The move would involve building huge storage facilities and canals.
The three rivers flow through Indian-administered Kashmir but most of the water is allotted to Pakistan under an international treaty.
Experts say Delhi is using the water issue to put pressure on Pakistan in the dispute over Kashmir.
Relations have deteriorated since a deadly militant attack on an Indian base in September. Pakistan denies any link to the attack.Excuse my interrupting but what "experts?" Would the reporter care to name the sources or at least specifiy the number? Is it two experts or 20 or --
For the record, the water issues would be arising with or without the dispute over Kashmir and cross-border attacks.
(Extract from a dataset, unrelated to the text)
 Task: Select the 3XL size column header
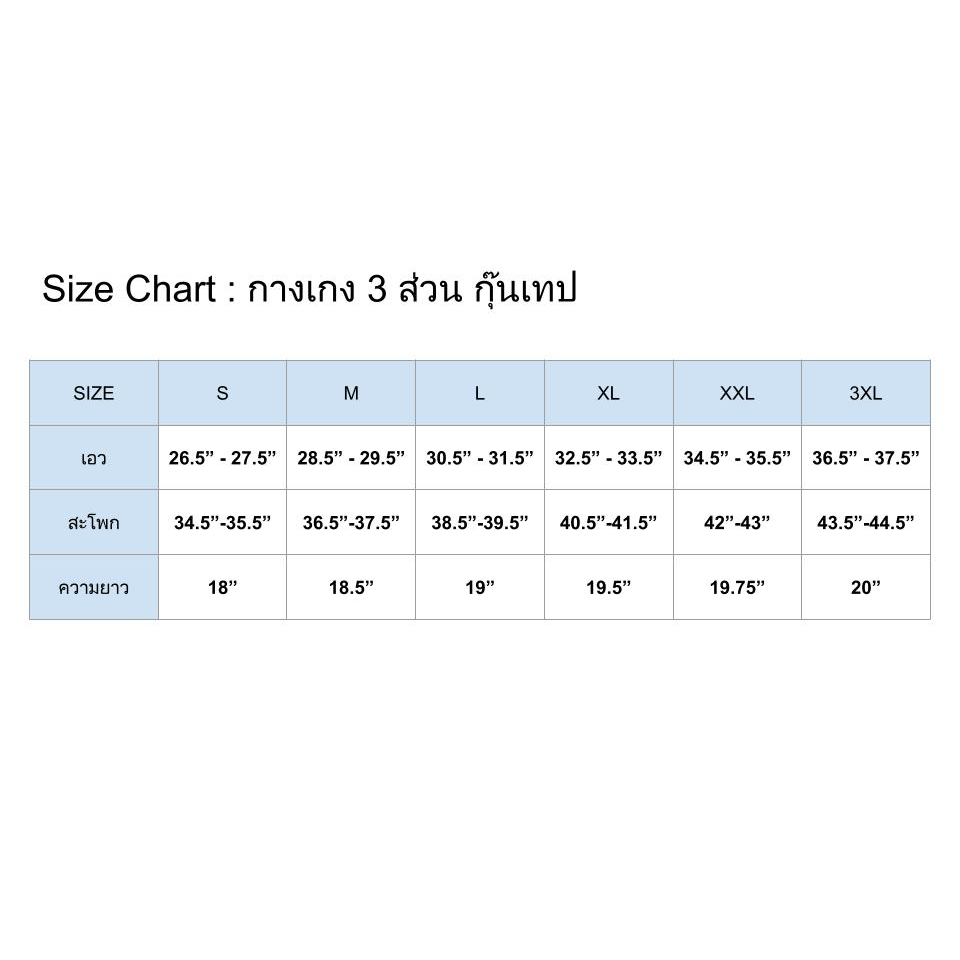tap(866, 393)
And if we go all the way to the end of the report, we find this 'little detail:'
Some water resources analysts believe Delhi will also have to be mindful of China before making any major move.
In September, Tibet blocked a tributary of the Yarlung Zangbo river (known as the Bramhaputra in India) as part of its most expensive hydro project, Chinese state-run news agency Xinhua reported.
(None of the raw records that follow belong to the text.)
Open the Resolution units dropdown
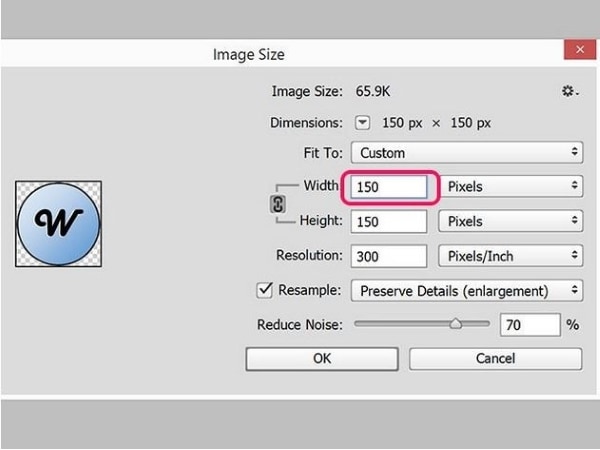 (511, 256)
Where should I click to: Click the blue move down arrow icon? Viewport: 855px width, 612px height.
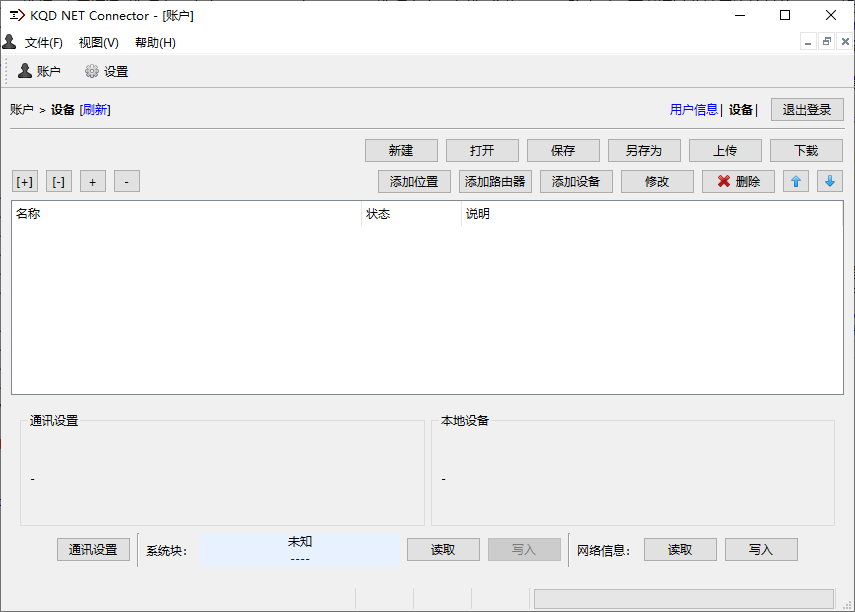click(x=829, y=181)
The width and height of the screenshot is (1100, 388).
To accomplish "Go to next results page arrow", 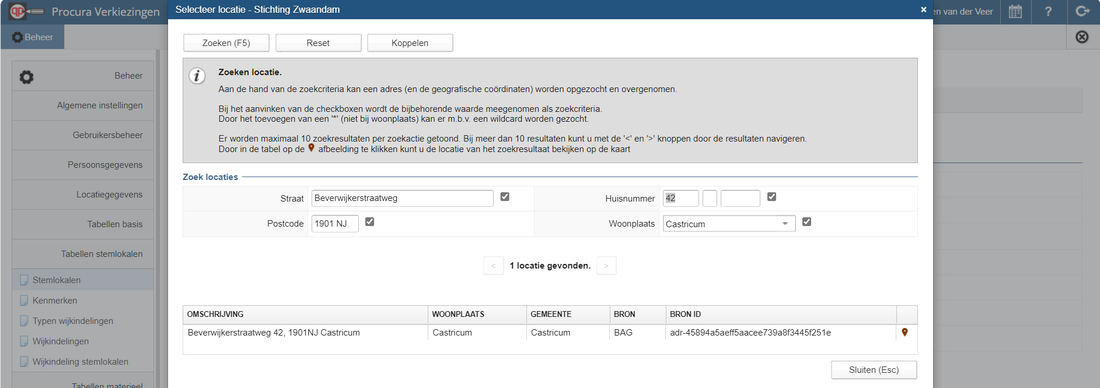I will tap(607, 266).
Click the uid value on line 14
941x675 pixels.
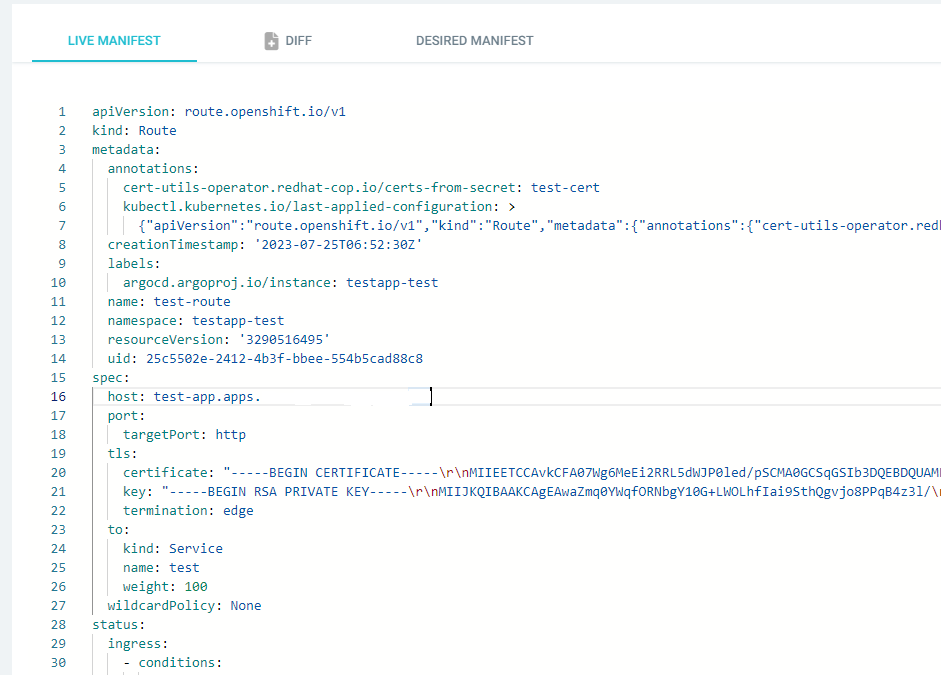(284, 359)
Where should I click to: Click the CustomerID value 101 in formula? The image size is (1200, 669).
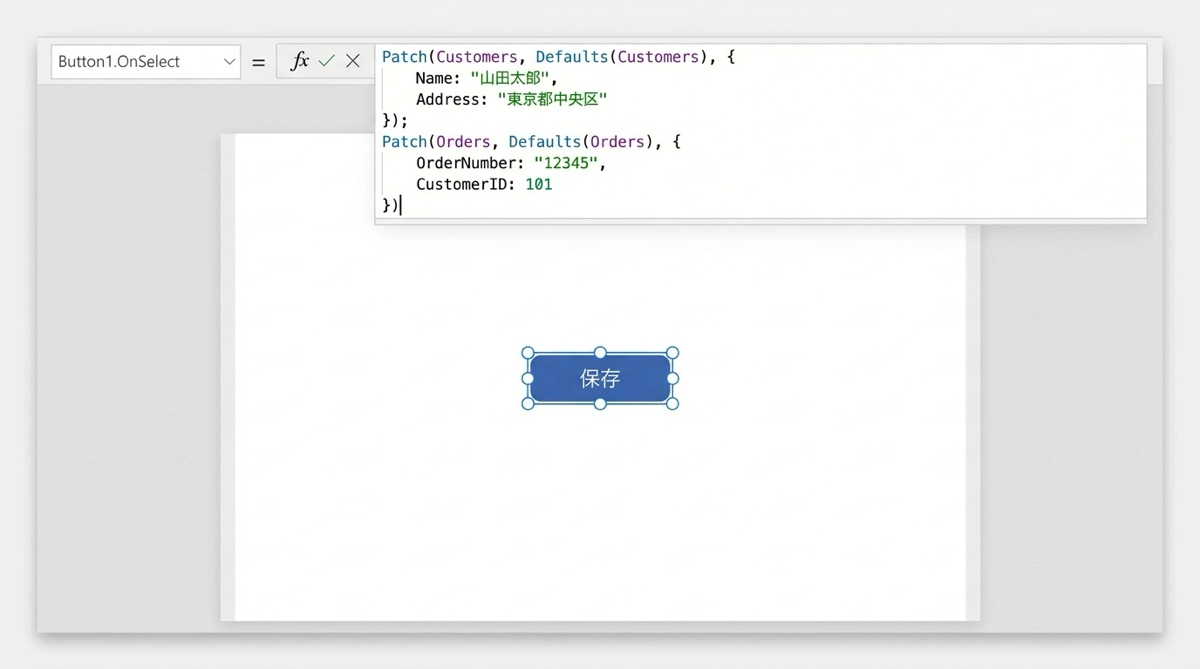(538, 184)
The news came just when Indian media were suggesting that Delhi could pull out of the IWT.
"We need to remember that China is an upper riparian country in Indus and Bramhaputra basins and it is also Pakistan's closest ally," said [water expert] Mr Thakkar.
Many experts agree that completing such huge and complex infrastructure projects may not be as swift as some Indian officials suggest.I don't know what the reporter means in the last sentence -- is the reference to Indian or Chinese projects, or both? And how many experts are we talking about? Never mind, because it's no use complaining about the state of journalism.
But in between the opening and closing paragraphs the reporter attempts to explain the current dust-up between Pakistan and India about a water treaty.
At this point I am still focused on the Syrian War, which I hope against hope can be largely resolved once the new American administration settles in. At any rate, I will be returning to water issues soon after the start of the new year. For now, I repeat the advice I gave Indians a few years ago about water. To summarize:
Don't get further entangled in water disputes with China and Pakistan. Focus, focus, focus on what you can do to repair and expand India's water infrastructures and increase water conservation in every way possible at this very primitive stage of humanity's knowledge of conservation methods. DO THIS BECAUSE YOU HAVE FAR LESS TIME THAN YOU REALIZE TO CONSERVE.